> [TEXT TO READ]:
=-=-=-=-=

Inner class of a template class friend function

Question

I have a templated class A with an inner class B . I want to have a friend == operator. However, the following code does not compile. It says, couldn't deduce template parameter 'T'

#include <iostream>

template<typename T>
struct A
{
    struct B
    {
        T b;

        template<typename T2>
        friend bool operator == (const typename A<T2>::B& b1, const typename A<T2>::B& b2);
    };

    B b;
};

template<typename T>
bool operator == (const typename A<T>::B& b1, const typename A<T>::B& b2)
{
    return b1.b == b2.b;
}

int main() {
    A<int>::B b1, b2;
    b1.b = 3;
    b2.b = 2;

    std::cout << (b1 == b2) << std::endl;

    return 0;
}

I have to have the friend version because the way one of the STL algorithms calls it results in == not found otherwise even if I have bool operator == (const B& b_) { return b == b_.b; } bool operator == (const B& b_) { return b == b_.b; }

What is the way to solve this?

Answer 1

It's a non-deduced context .

Ostensibly you could have a definition like

template<typename AB>
bool operator == (const AB& b1, const AB& b2)
{
    return b1.b == b2.b;
}

but it's too broad as it catches all types. Yoiy can restrict it this way

template<typename AB>
auto operator == (const AB& b1, const AB& b2) ->
     std::enable_if_t<std::is_same_v<AB, typename A<decltype(b1.b)>::B>, bool>
{
    return b1.b == b2.b;
}

Answer 2

This worked for me.

#include <iostream>

template<typename T>
struct A
{
    struct B
    {
        T b;
    };

    friend bool operator==(const typename A<T>::B &b1, const typename A<T>::B &b2)
    {
        return b1.b == b2.b;
    }

    B b;
};

int main() {
    A<int>::B b1, b2;
    b1.b = 3;
    b2.b = 2;

    std::cout << (b1 == b2) << std::endl;

    return 0;
}

=-=-=-=-=

[Element and text location data]

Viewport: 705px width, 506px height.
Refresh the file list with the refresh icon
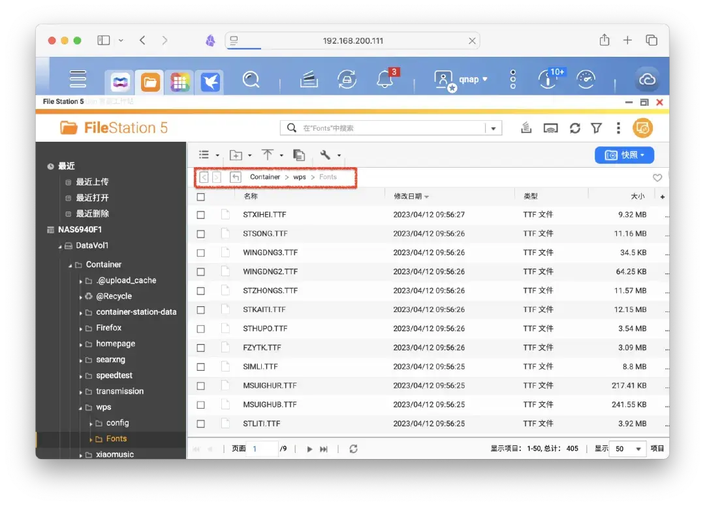click(574, 128)
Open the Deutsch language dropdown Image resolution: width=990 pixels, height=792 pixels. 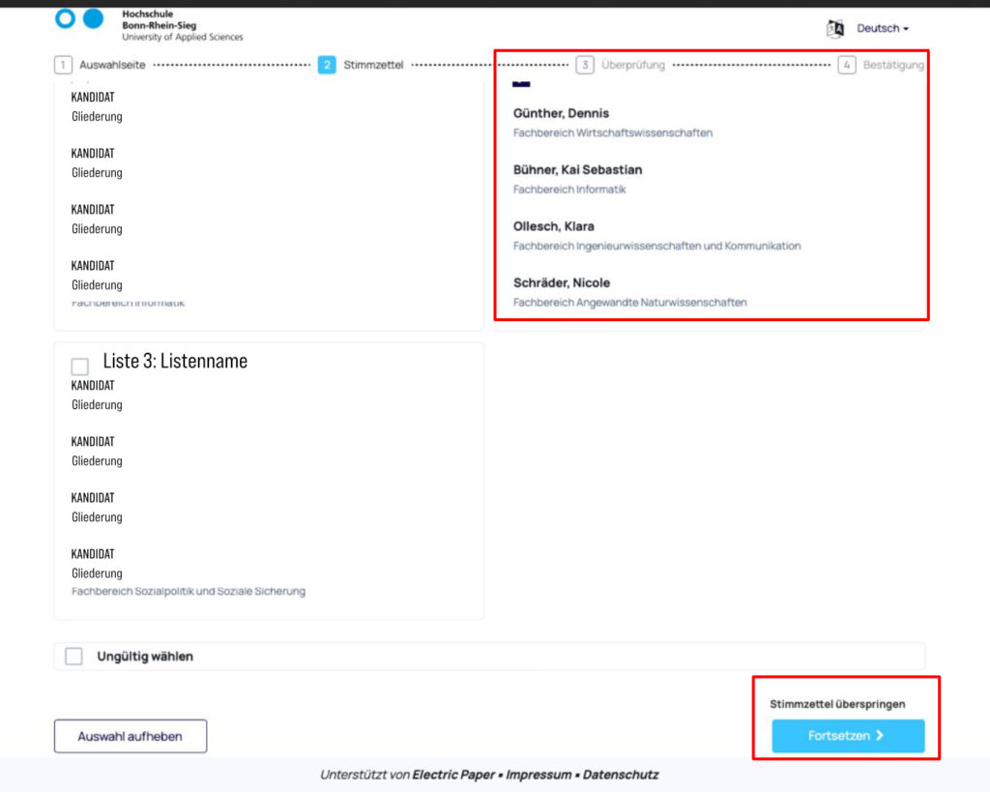tap(882, 28)
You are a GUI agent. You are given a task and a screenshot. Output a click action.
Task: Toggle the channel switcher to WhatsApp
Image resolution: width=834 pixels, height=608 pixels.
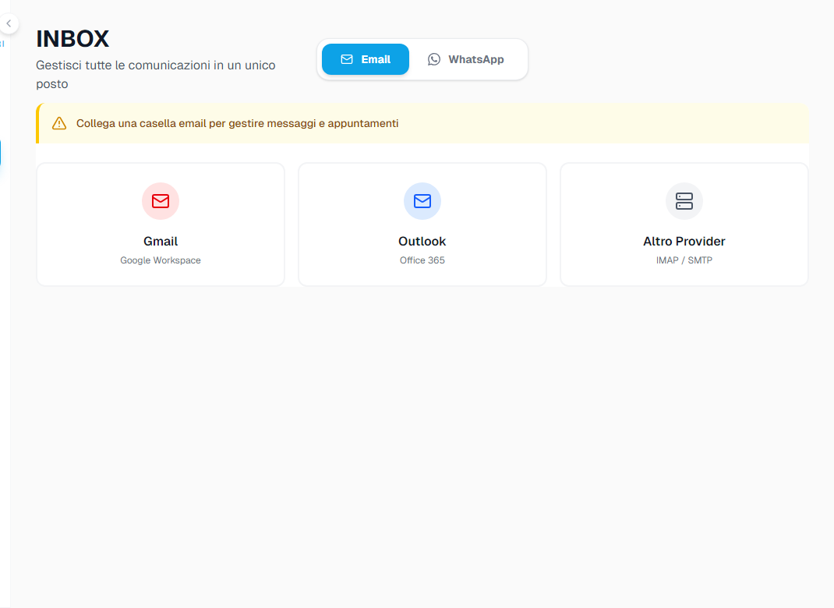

=-=-=-=-=

> [TASK INSTRUCTIONS]:
A - Retype a passage from the C++ thread, beginning at the words "I have to have" and stopping after "to solve this?".
B - Answer these questions from the C++ thread:
(i) What error message does the asker say the code produces?
(ii) What kind of context does Answer 1 say it is?
(iii) According to Answer 1, what is wrong with the first definition it shows?

> [THE SOLUTIONS]:
A -
I have to have the friend version because the way one of the STL algorithms calls it results in == not found otherwise even if I have bool operator == (const B& b_) { return b == b_.b; } bool operator == (const B& b_) { return b == b_.b; }

What is the way to solve this?

B -
(i) "couldn't deduce template parameter 'T'"
(ii) A non-deduced context.
(iii) It is too broad, because it catches all types.